Question

In: Accounting

Investors, creditors, and other users of financial statements often argue that there should be more transparency...

Investors, creditors, and other users of financial statements often argue that there should be more transparency on published financial statements. This argument is based, at least some extent, on concerns that management has too much leeway in the selection of accounting alternatives.

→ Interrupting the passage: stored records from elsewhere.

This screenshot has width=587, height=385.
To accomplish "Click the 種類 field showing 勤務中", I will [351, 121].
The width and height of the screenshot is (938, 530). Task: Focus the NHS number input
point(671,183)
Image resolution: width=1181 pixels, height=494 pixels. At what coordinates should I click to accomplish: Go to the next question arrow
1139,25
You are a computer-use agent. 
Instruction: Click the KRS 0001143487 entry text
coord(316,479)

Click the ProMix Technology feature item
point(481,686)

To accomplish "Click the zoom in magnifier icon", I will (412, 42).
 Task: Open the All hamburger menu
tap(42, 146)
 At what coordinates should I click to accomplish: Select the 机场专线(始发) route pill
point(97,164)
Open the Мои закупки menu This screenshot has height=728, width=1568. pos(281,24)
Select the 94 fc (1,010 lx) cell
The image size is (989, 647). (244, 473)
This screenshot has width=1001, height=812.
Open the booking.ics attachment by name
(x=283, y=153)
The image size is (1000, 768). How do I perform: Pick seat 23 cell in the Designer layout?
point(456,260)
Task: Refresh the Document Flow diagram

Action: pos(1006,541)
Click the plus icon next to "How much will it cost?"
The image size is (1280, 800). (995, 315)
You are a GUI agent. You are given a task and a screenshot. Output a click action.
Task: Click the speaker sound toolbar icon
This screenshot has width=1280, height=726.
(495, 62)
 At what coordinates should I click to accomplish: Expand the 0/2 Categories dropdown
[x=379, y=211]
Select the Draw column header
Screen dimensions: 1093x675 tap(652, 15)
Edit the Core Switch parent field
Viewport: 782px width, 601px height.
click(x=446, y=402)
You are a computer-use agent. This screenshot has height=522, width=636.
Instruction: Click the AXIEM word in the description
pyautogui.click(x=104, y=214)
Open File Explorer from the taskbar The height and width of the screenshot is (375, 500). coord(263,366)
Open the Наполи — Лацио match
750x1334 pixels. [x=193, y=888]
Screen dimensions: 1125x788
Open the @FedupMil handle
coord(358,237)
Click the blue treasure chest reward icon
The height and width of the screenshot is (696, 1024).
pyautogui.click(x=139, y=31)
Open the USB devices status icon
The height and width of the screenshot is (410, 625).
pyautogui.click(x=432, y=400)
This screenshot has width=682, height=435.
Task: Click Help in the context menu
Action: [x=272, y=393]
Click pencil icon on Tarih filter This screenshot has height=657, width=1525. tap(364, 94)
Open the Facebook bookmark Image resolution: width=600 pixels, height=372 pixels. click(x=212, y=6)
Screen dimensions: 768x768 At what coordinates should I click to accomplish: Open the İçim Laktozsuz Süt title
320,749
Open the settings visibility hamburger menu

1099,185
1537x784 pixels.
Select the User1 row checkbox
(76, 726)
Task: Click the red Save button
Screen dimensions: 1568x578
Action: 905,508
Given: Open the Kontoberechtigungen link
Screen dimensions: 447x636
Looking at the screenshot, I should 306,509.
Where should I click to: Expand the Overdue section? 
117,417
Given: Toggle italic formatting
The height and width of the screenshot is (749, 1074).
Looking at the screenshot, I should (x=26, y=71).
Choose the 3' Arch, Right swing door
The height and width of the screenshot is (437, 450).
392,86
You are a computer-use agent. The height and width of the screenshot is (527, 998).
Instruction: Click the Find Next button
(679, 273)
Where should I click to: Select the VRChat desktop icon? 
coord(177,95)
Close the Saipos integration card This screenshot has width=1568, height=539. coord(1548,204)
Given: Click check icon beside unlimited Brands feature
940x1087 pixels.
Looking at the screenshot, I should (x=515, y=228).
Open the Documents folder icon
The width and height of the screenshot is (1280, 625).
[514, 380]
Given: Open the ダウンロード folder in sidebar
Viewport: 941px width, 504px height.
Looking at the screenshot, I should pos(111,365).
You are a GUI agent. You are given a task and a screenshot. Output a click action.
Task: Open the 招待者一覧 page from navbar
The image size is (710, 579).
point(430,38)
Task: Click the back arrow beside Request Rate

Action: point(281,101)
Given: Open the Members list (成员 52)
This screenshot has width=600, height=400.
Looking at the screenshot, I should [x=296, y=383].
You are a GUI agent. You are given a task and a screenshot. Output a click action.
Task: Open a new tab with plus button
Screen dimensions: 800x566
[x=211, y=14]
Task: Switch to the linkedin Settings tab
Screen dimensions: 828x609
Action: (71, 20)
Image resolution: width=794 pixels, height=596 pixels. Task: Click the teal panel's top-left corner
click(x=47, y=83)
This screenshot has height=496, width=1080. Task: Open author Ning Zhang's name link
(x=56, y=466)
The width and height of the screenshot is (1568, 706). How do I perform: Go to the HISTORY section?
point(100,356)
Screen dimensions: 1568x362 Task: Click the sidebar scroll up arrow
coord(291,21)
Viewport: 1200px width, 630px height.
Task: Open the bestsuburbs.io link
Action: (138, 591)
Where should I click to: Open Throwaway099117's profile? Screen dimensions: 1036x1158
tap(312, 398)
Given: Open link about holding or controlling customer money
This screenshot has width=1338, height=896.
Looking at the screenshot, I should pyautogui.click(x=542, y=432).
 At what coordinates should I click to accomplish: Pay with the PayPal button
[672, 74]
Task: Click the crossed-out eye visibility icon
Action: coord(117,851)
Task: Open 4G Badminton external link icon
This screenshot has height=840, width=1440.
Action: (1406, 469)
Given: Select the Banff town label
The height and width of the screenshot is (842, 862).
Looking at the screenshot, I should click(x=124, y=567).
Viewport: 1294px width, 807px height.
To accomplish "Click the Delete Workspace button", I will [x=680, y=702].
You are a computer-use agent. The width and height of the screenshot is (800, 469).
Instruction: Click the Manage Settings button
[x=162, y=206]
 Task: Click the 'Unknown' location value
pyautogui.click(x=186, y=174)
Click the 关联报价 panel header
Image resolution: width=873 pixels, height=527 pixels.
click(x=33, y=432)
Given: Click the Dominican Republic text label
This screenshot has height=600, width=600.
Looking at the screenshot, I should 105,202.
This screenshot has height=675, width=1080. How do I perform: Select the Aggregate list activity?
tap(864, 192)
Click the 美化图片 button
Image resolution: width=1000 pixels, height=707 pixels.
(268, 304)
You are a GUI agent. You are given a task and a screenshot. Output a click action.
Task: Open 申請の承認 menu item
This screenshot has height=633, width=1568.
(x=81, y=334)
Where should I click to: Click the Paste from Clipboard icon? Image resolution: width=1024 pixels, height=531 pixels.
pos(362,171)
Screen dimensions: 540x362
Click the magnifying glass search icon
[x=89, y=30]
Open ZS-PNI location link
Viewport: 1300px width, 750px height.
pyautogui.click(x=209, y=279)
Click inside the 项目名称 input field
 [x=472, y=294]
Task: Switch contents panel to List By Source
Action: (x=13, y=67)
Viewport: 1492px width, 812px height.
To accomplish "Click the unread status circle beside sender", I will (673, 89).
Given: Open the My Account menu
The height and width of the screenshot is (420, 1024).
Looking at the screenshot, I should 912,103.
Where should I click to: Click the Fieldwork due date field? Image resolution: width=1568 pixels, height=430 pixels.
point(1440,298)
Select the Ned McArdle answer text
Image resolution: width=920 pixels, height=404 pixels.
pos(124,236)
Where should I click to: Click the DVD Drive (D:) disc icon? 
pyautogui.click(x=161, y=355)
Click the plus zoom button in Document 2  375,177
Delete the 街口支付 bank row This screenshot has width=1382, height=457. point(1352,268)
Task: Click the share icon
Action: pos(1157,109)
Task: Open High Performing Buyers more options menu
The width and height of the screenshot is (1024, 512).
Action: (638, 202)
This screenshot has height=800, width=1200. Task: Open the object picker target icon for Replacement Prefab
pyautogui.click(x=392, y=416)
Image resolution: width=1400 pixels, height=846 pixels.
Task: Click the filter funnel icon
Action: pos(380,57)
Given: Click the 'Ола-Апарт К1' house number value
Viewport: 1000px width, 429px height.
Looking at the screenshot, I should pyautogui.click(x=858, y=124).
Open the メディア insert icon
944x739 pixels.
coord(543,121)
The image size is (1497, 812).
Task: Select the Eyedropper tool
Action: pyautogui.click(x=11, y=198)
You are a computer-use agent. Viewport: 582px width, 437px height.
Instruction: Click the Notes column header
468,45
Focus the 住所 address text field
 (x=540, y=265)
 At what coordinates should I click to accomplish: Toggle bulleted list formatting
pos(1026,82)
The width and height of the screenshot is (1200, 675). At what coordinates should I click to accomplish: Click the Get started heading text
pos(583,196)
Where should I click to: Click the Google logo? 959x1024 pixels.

Team 1: Argue that management should continue to be allowed to choose among different accounting alternatives because full disclosure in the notes to financial statements provides sufficient transparency.

Solutions

Expert Solution

Management should be allowed to choose among different accounting alternatives because:

  • Full disclosure in the notes combined with the alternatives chosen provide sufficient transparency to allow investors, creditors, and other users to evaluate the company’s financial position as well as its financial performance
  • The financial statements, footnotes, and supplementary schedules constitute the company’s financial report.
  • All significant information should be included in the financial report. Additionally, other relevant information, which can assist in understanding the financial report, is presented in narrative form. Such as management’s discussion and analysis and the letter to stockholders.
  • The footnotes to a company’s financial statements provide a significant amount of additional information about the items on the company’s financial statements.
  • In general, the footnotes disclose information that explains, clarifies, or develops items appearing on the financial statements, which cannot easily be incorporated into the financial statements themselves.